Bait Supply for chocolate should be good as the 2004 bait stand should have bait in their wells, as well as


a Shrimp boat out near the ICW "Tiffiny Ann" will have shrimp and croaker......


----------



## gregr1971

4 entries so far???


----------



## plankton

Greg
The big rush for entries are Friday evening and Saturday morning.There will be good turn out.


----------



## texacajun

Muddskipper-

Sorry I can't make it bro....got stuck on call and ended up working 7 of my 7 days off. Otherwise I could give somebody a run for their money on some gigantic gafftop!!!lol

Good luck and one day I'm gonna make it.

Mike


----------



## Muddskipper

Mike...your gonna have to try to make one this year......

Greg.....I have 15 guys including myself that will be siging up tonight and tomorrow morning. Also, since you have to check in the morning of, half of the people always sign up in the morning.

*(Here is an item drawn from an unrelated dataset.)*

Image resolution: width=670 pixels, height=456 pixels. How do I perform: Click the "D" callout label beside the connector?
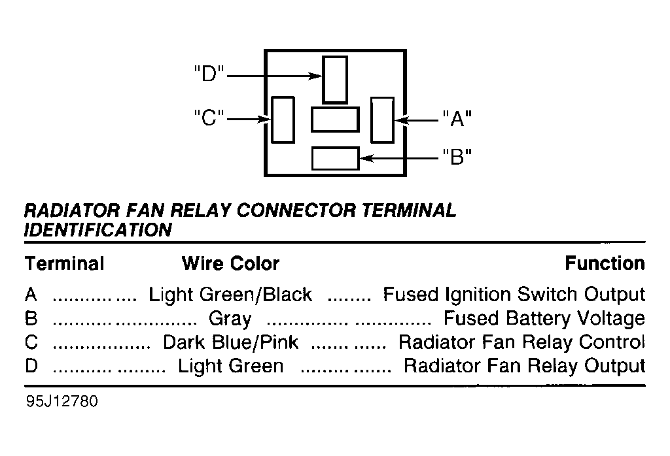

The Galveston paper had this tournament listed 3 times in the fishing report section, so we are expecting around 50 - 60 to enter.

It will be a good turnout


----------



## gregr1971

see you guy's there!


----------



## texacajun

Howsabout some pics of the tourney when ya'll get back? Sure could help a fella out stuck at work.

Mike


----------



## gregr1971

1 trout-16" , 1 flounder-16", thats all, so we shut 'er down at 2:00.
good luck to everyone else.


----------



## texacajun

Pics pics pics.

mike


----------



## Muddskipper

Sorry For the late report

We had 73 fisherman in the tournament.........

Lots of fish were brought in


Edward Novak took the RED closest to 6lbs
Bruce Hecker Jr landed a red with 10 spots which put him in 1st
Pat Corder had a 20 7/8" spec which was the Blk Jack Spec

Mike Bohaner took the Flounder pot with a 4.6 lb fat girl.
We released 8 live flounder back in the bayou, including the big girl.

To date we have raised $330 dollars for the Flounder Restocking Foundation.

Thanks to everyone who came out.


----------